DramaDogs only produce one play a year — recently, anyway — and have such short lives in the theater (only three performances), that many in town might not be aware of their long existence. E. Bonnie Lewis, co-director with husband Ken Gilbert, stars elsewhere in other company’s plays, but a DramaDogs show is her fullest expression of her art and DD’s techniques. Those techniques were out on full display in their production of “Defying Gravity,” Jane Anderson’s 1997 play about the Space Shuttle Challenger disaster.

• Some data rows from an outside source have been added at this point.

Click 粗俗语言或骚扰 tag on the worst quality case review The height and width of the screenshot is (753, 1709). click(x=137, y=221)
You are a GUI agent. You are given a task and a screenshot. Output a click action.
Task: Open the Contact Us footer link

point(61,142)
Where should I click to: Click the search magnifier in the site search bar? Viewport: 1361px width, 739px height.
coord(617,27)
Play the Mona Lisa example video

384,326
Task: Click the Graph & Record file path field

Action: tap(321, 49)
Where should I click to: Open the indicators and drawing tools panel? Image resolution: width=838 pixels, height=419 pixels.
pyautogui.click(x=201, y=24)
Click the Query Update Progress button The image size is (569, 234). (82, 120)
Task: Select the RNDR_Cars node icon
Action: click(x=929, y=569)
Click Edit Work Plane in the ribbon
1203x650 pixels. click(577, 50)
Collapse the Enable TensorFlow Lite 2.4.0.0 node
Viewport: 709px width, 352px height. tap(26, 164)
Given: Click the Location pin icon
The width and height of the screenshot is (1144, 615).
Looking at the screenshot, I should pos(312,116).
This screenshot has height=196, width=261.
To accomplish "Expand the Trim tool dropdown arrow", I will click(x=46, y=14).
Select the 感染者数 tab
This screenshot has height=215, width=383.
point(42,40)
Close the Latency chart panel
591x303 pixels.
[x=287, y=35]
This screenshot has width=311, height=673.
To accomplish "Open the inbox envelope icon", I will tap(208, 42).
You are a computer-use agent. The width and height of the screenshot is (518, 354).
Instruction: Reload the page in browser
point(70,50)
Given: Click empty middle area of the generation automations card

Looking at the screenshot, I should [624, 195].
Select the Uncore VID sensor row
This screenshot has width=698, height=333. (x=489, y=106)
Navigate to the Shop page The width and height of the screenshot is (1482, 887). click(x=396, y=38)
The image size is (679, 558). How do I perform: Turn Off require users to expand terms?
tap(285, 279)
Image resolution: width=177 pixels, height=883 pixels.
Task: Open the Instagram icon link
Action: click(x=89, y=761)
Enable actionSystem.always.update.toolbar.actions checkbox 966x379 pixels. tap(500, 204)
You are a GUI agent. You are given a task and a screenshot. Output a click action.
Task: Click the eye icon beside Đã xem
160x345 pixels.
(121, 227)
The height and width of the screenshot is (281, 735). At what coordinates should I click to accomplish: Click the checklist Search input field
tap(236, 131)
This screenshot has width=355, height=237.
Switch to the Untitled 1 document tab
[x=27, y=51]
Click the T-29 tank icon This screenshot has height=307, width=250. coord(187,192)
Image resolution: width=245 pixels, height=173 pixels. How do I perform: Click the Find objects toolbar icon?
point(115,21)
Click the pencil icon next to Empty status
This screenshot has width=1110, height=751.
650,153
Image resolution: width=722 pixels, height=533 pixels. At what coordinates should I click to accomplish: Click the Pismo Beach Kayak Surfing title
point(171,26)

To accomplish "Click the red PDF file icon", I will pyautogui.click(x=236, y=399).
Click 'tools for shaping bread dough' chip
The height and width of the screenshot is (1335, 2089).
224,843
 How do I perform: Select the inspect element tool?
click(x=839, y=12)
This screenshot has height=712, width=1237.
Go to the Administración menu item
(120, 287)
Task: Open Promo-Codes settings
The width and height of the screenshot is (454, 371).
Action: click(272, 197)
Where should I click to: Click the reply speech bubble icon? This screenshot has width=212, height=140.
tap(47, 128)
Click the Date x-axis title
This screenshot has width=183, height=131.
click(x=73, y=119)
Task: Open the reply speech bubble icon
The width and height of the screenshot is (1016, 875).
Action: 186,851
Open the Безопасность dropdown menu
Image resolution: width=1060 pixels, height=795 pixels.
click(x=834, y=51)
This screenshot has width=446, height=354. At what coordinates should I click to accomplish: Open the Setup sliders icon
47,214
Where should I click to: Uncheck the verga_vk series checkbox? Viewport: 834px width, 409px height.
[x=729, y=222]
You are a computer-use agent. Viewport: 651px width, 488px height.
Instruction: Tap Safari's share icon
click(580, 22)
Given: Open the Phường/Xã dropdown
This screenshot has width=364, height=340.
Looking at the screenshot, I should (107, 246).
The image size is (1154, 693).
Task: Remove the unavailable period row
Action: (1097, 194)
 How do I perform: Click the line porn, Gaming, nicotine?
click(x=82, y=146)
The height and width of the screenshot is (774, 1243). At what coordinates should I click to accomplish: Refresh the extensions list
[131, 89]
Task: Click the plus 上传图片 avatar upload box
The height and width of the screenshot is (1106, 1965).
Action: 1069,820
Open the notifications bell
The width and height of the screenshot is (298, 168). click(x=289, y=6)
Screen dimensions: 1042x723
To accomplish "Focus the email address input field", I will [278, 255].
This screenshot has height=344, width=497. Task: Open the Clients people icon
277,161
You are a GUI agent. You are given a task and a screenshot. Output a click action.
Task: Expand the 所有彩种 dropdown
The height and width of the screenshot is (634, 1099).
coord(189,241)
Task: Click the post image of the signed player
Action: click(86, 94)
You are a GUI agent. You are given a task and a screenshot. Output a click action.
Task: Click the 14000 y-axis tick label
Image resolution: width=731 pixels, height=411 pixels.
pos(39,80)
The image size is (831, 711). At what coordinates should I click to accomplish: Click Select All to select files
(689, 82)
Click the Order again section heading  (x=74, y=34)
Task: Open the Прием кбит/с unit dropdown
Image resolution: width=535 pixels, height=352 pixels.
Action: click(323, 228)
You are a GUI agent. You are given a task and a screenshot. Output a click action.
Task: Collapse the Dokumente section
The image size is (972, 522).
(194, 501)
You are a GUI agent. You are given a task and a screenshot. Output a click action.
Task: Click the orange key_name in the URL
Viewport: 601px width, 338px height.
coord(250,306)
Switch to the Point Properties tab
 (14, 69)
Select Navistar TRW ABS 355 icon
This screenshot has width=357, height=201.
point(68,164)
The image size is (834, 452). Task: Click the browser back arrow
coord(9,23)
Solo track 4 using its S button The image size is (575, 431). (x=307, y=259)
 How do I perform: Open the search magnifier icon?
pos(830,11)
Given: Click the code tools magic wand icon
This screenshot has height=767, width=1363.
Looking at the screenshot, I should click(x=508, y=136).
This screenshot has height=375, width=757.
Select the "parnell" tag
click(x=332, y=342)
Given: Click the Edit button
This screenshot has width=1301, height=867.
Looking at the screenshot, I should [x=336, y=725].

Or at least that’s the springboard for a play that means to tie together our dreams of flight with concepts of faith and art. Ms. Anderson’s play is a lightly comic collage of disparate parts that intersect at humdrum moments. There’s a Christa McAuliffe stand-in, just called the “Teacher” in the play (Michelle A. Osborne) and her child (Natascha Skerczak) who narrates the play as an adult, but plays a five-year-old in the scenes with her mother. There’s a retired couple, Ed and Betty, played by Juan Rodriguez and Meredith McMinn, who are touring the country in a Winnebago and head to the Kennedy Space Center to see the launch. There’s a NASA engineer C.B. (Joe Andrieu) who spends his after hours at a local bar, flirting with the bartender Donna (Erica S. Connell), and after the Challenger explosion, drowning his sorrows and blaming himself. And there’s Claude Monet (Ken Gilbert), the Impressionist painter who died in 1926.